- Problem details -
Convert the data below into a JSON list of strings, with one string for each line and blank lines omitted. Leave the pictures out of your answer.

· · · · ·

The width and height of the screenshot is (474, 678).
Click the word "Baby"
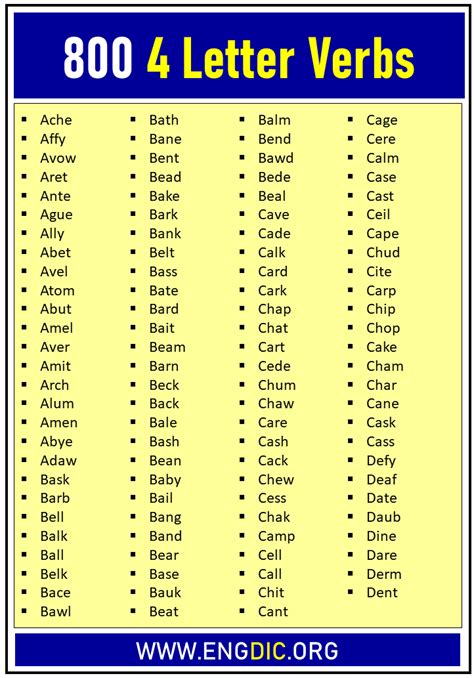tap(165, 480)
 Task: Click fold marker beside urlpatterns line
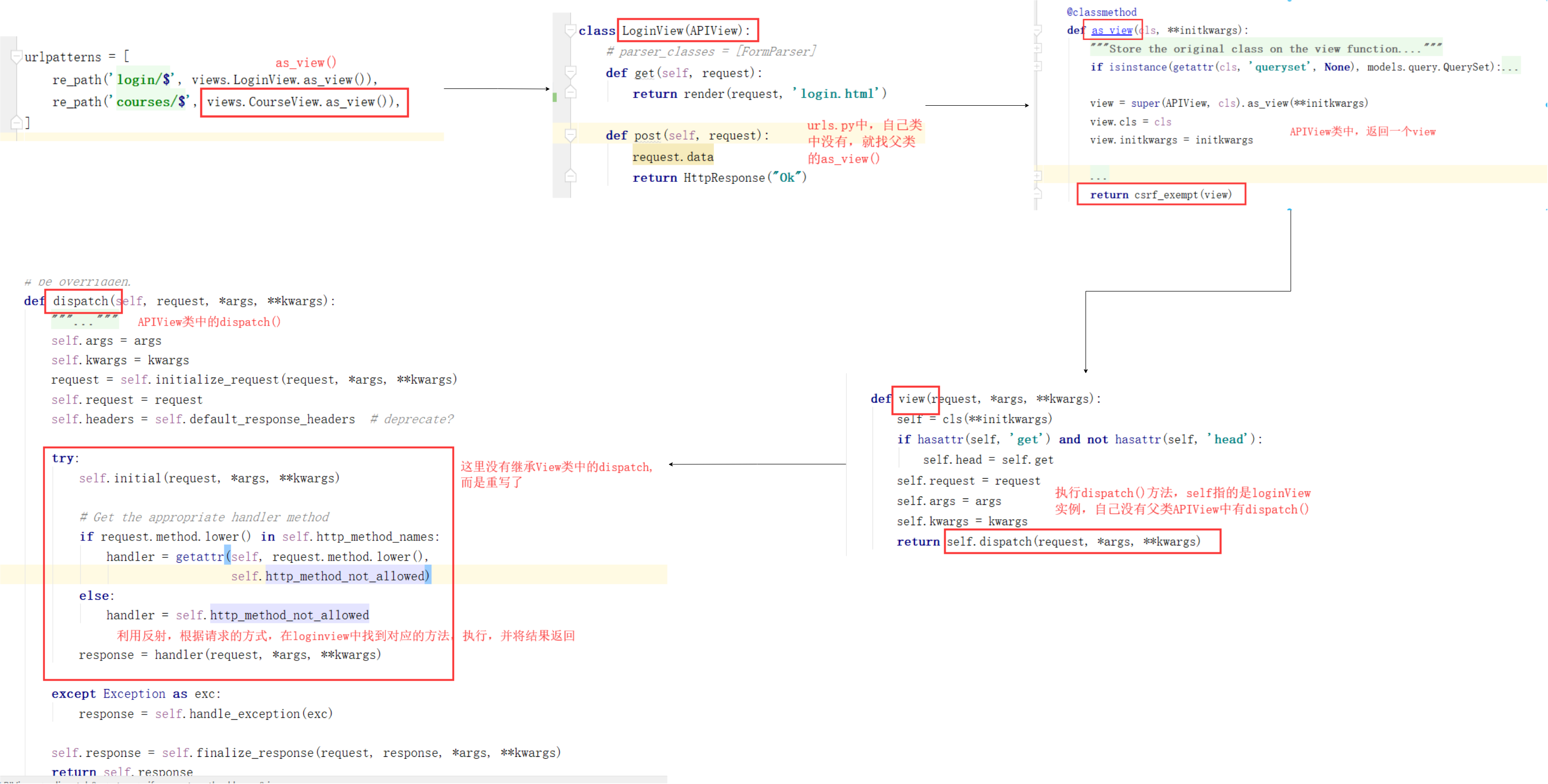(x=16, y=57)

· · · · ·

- Task response -
[
  "The width and height of the screenshot is (474, 678).",
  "Click the word \"Baby\"",
  "tap(165, 480)",
  " Task: Click fold marker beside urlpatterns line",
  "(x=16, y=57)"
]